### SELECTED TEXT
The naming is intentional - it sets correct expectations:
- **Latency:** NAS is over network, higher latency than local NVMe
- **IOPS:** Spinning disks in NAS can't match SSD performance
- **Throughput:** Adequate for streaming media, not for databases
- **Benefit:** Massive capacity without consuming cluster disk space

## Storage Tier Selection Guide

| Workload Type | Storage Class | Rationale |
|---------------|---------------|-----------|
| PostgreSQL (CNPG) | `longhorn` or `nfs-slow` | Depends on criticality |
| Prometheus/ClickHouse | `longhorn` | High write IOPS required |
| Vault | `longhorn` | Security-critical, needs HA |
| Media (Jellyfin, Kavita) | `nfs-slow` | Large files, sequential reads |
| Photos (Immich) | `nfs-slow` | Bulk storage for photos |
| User files (Nextcloud) | `nfs-slow` | Capacity over speed |
| AI/ML models (Ray) | `nfs-slow` | Large model weights |
| Build caches (Gitea runner) | `nfs-slow` | Ephemeral, large |
| MLflow artifacts | `nfs-slow` | Model artifacts storage |

## Volume Usage by Tier

### Longhorn Volumes (Performance Tier)

### WRITTEN REQUEST A
Retype the storage tier notes above exactly, from the first line to the last.

### RECORDED DATA
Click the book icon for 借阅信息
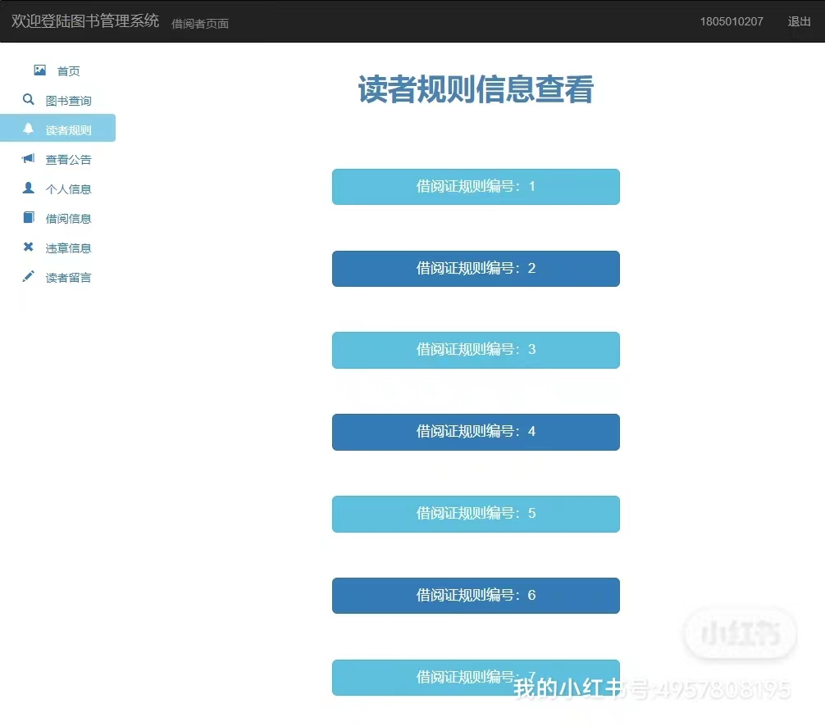 [29, 217]
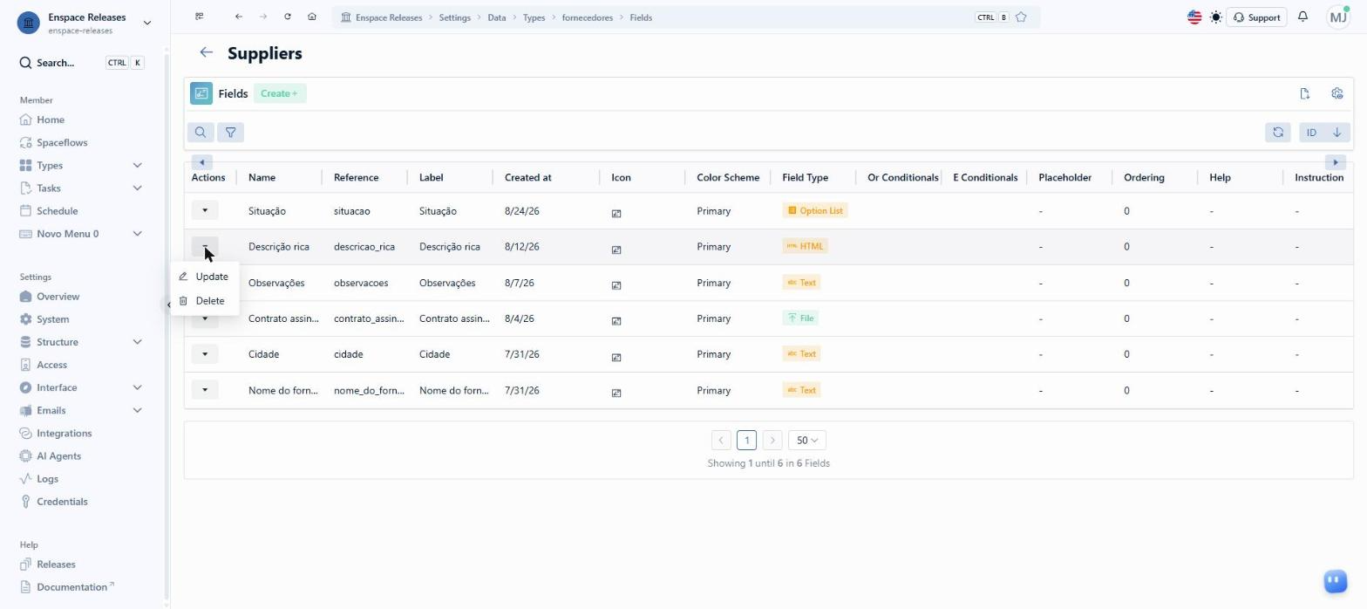The height and width of the screenshot is (609, 1367).
Task: Open the Support button
Action: point(1256,17)
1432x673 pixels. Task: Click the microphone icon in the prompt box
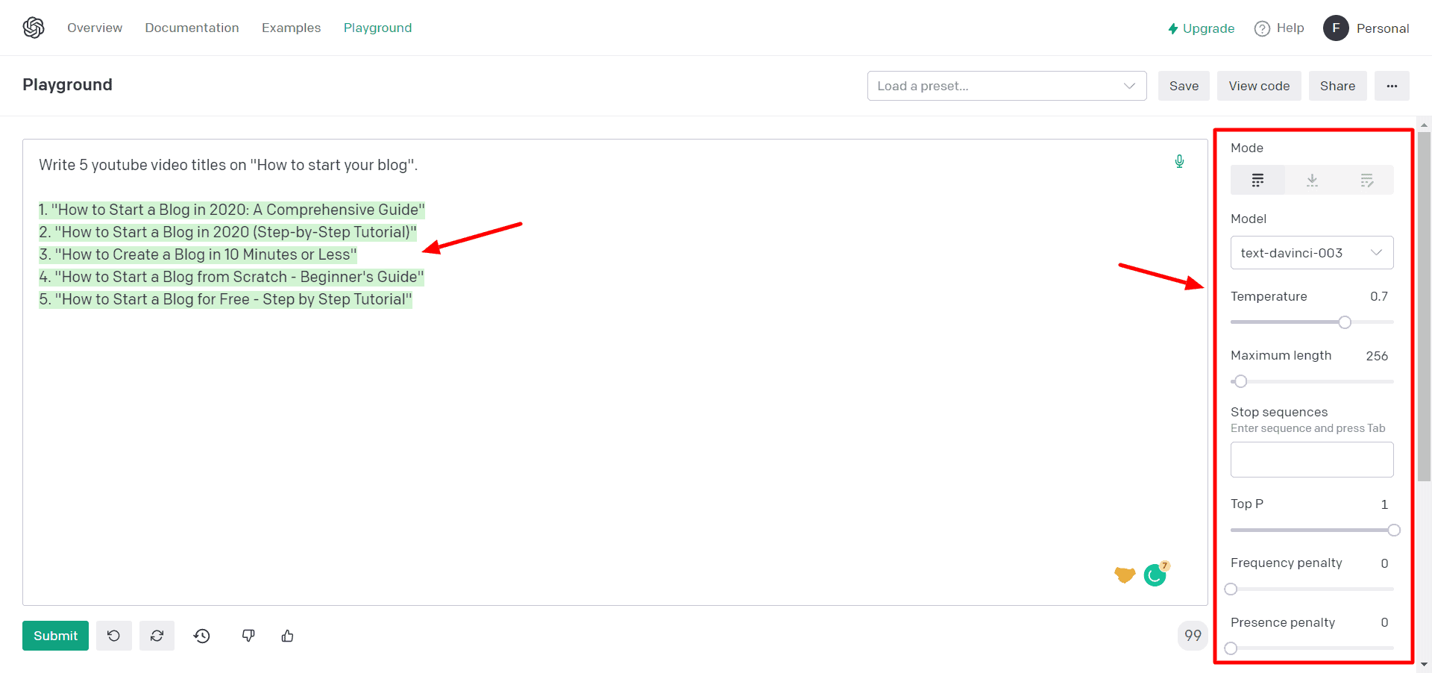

### WRITTEN REQUEST B
Convert the records above into a Markdown table with two columns, Row and Record line: Row numbers each line, and Record line holds that line of the records. Leave out blank lines and the pictures.

### WORKED ANSWER A
The naming is intentional - it sets correct expectations:
- **Latency:** NAS is over network, higher latency than local NVMe
- **IOPS:** Spinning disks in NAS can't match SSD performance
- **Throughput:** Adequate for streaming media, not for databases
- **Benefit:** Massive capacity without consuming cluster disk space

## Storage Tier Selection Guide

| Workload Type | Storage Class | Rationale |
|---------------|---------------|-----------|
| PostgreSQL (CNPG) | `longhorn` or `nfs-slow` | Depends on criticality |
| Prometheus/ClickHouse | `longhorn` | High write IOPS required |
| Vault | `longhorn` | Security-critical, needs HA |
| Media (Jellyfin, Kavita) | `nfs-slow` | Large files, sequential reads |
| Photos (Immich) | `nfs-slow` | Bulk storage for photos |
| User files (Nextcloud) | `nfs-slow` | Capacity over speed |
| AI/ML models (Ray) | `nfs-slow` | Large model weights |
| Build caches (Gitea runner) | `nfs-slow` | Ephemeral, large |
| MLflow artifacts | `nfs-slow` | Model artifacts storage |

## Volume Usage by Tier

### Longhorn Volumes (Performance Tier)

### WORKED ANSWER B
| Row | Record line |
|---|---|
| 1 | Click the book icon for 借阅信息 |
| 2 |  [29, 217] |
| 3 | The height and width of the screenshot is (609, 1367). |
| 4 | Task: Open the Support button |
| 5 | Action: point(1256,17) |
| 6 | 1432x673 pixels. Task: Click the microphone icon in the prompt box |